I don't currently reload this caliber, but I did many years ago. I used the 3-die set with no problems, just be sure you set the depth correctly. The small capacity of the .32 case means if you seat the bullet even a little bit too deeply, you will seriously reduce the space for powder/combustion, and pressures will quickly spike because of it. The same high level of care should apply to powder measuring/weighing; a half-grain variation in a powder charge sounds small, but it can be 20%-25% of the total charge in certain loadings of the .32 ACP cartridge.

I quit loading it because handling the tiny components was a pain in the arse. Fumbling those tiny little bullets into the top of the case, and hand-guiding them up into the die so they wouldn't tip over and fall out or seat crooked, got old -- fast.


----------



## TrafficsKindaBad (Aug 23, 2013)

I hear you. And maybe it's just a fantasy of mine to start reloading this caliber. I don't have any trouble buying it and I don't know how much I'm going to shoot the gun anyway. Thanks for the input.


----------



## rex (Jan 27, 2012)

I thought about reloading for a 380 when I had one and quickly changed my mind, the 9 Para irritates me after a while so these little things could drive me to drink (more). DJ makes some good points on tolerance errors, the smaller the case the smaller the tolerance.
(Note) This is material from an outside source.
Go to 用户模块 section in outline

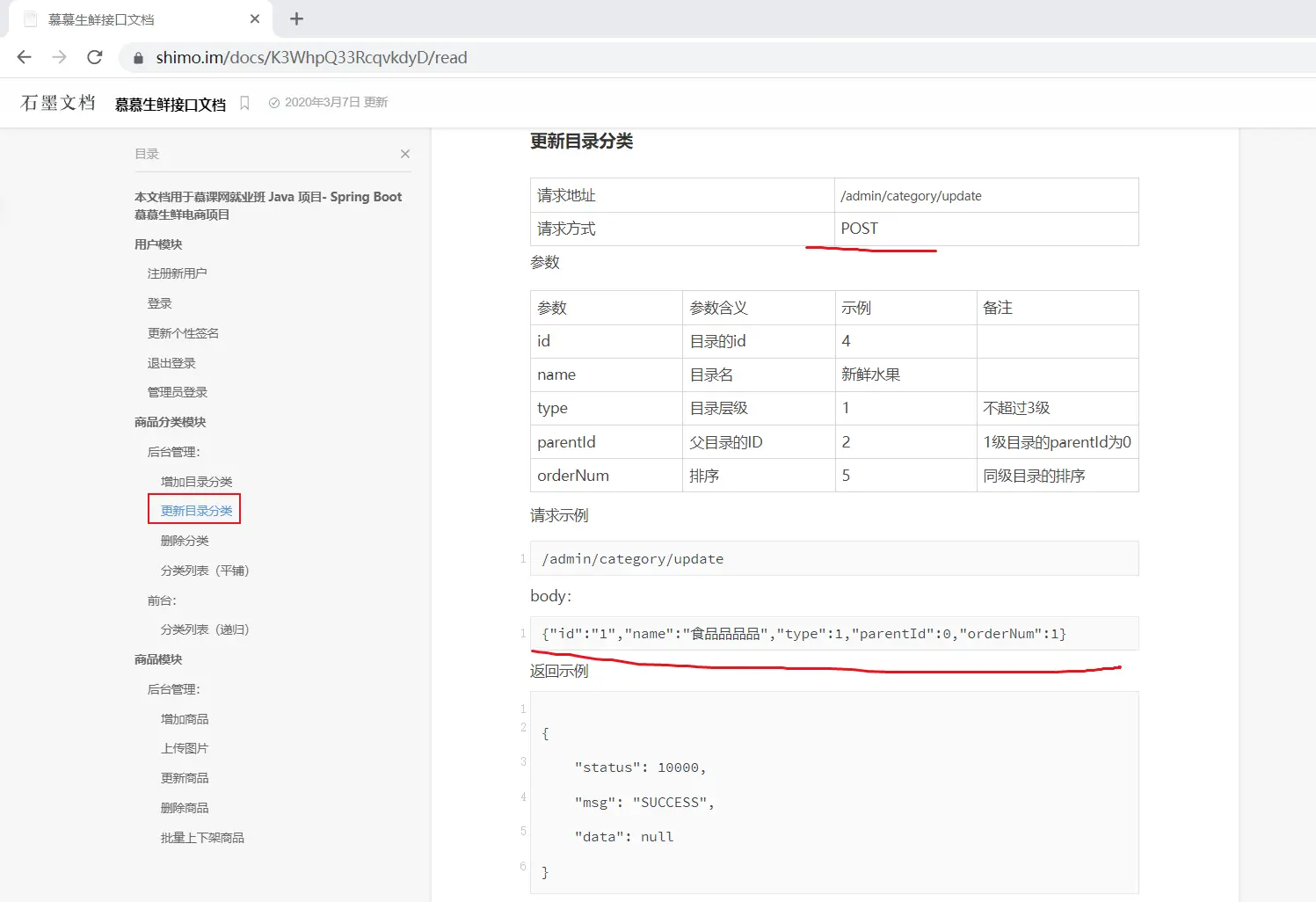pyautogui.click(x=158, y=244)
If you can deal with it go for it, a friend loaded quite a bit for a 380, I just don't have the patience he did.


----------



## Bhoffman (Nov 10, 2013)

I load both 25 ACP and 32 ACP.

Yes, Lee can make a Carbide Factory Crimp Die to go with the 3 Die set. However, you will have to Custom Order it ($30.00) and they are NOT accepting Custom Orders at this time. Also, you will have to provide a "dummy" round. I have been trying for 6 mo. now.
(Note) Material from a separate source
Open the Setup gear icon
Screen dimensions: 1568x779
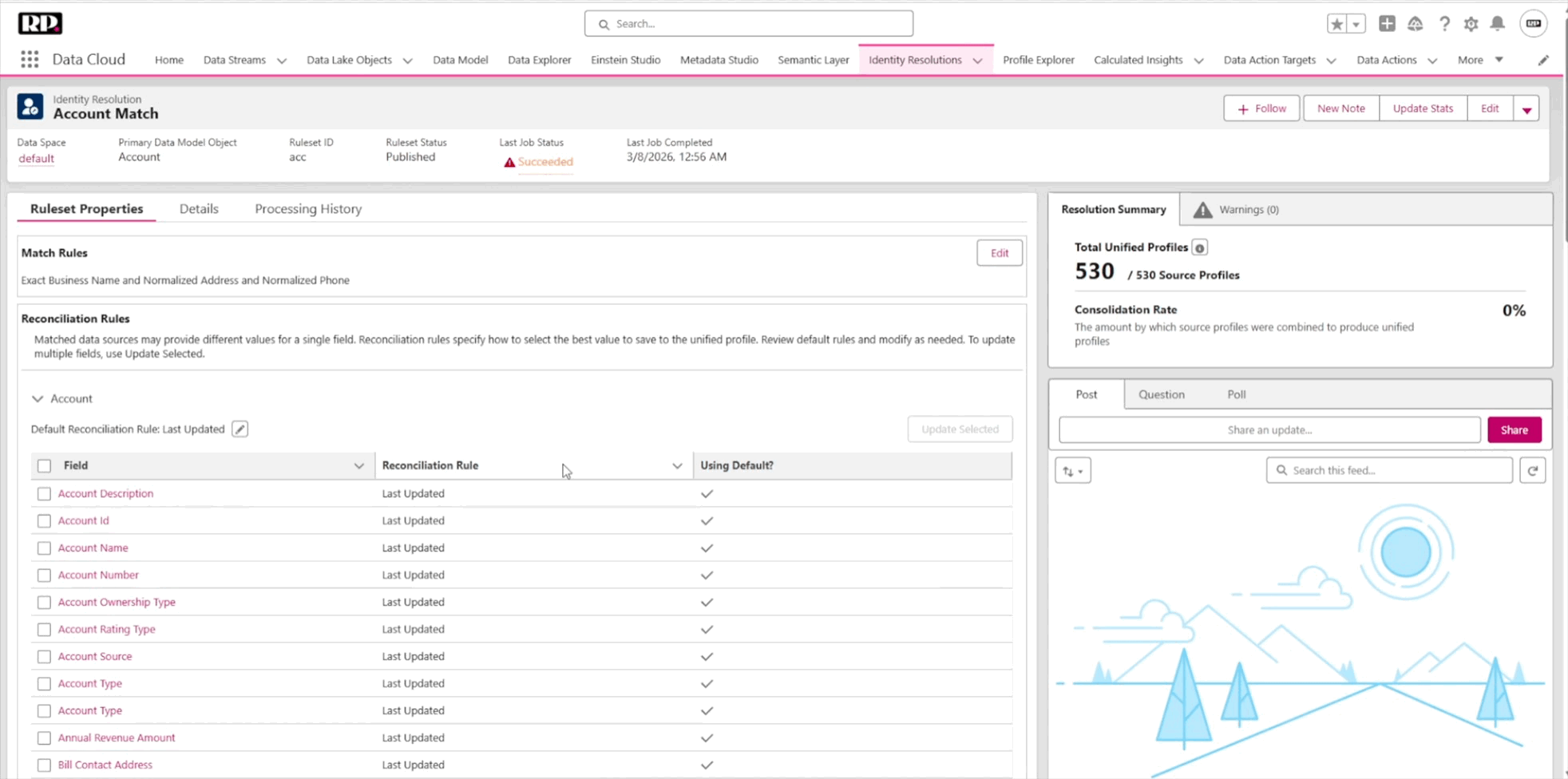[x=1471, y=24]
My best advice is for you to get reloading blocks specifically made for 32 ACP. Something like (click link) Frankford Arsenal Perfect Fit Reloading Tray
And a small funnel.

Measure each and every powder throw.
Inspect all of the cases, with a bright light, after they have been charged for double charges.
Double check bullet seating depth and Case Overall Length (COAL).

After you have mastered 32 ACP, you are ready to progress to 25 ACP. It is like reloading 22 LR, tiny cases.

Have fun.

Message me if you have any questions. Or message me and we can exchange e-mail addresses.


----------



## TrafficsKindaBad (Aug 23, 2013)

Cool. Good input there, BHoffman. I don't have a 25 ACP firearm [yet] and so I won't be going there. I have loaded thousands of 9mm on a single stage without a problem. I've got small, young, dextrous hands and I don't foresee an issue with handling 32 caliber projectiles. The level of precision, though, I understand and see how that could be time consuming. I'll probably give it a shot in the near future just for the heck of it.


----------



## Bhoffman (Nov 10, 2013)

Some say these tiny calibers drive them crazy.

I find it relaxing. I go out to my workshop and work on reloading for hours. Cleaning brass, smoke a cigar, resize/deprime, smoke a cigar, hand prime, smoke a cigar, measure/throw powder, charge smoke a cigar, seat bullets, smoke a cigar. Check overall length, smoke a cigar. You get the picture.


----------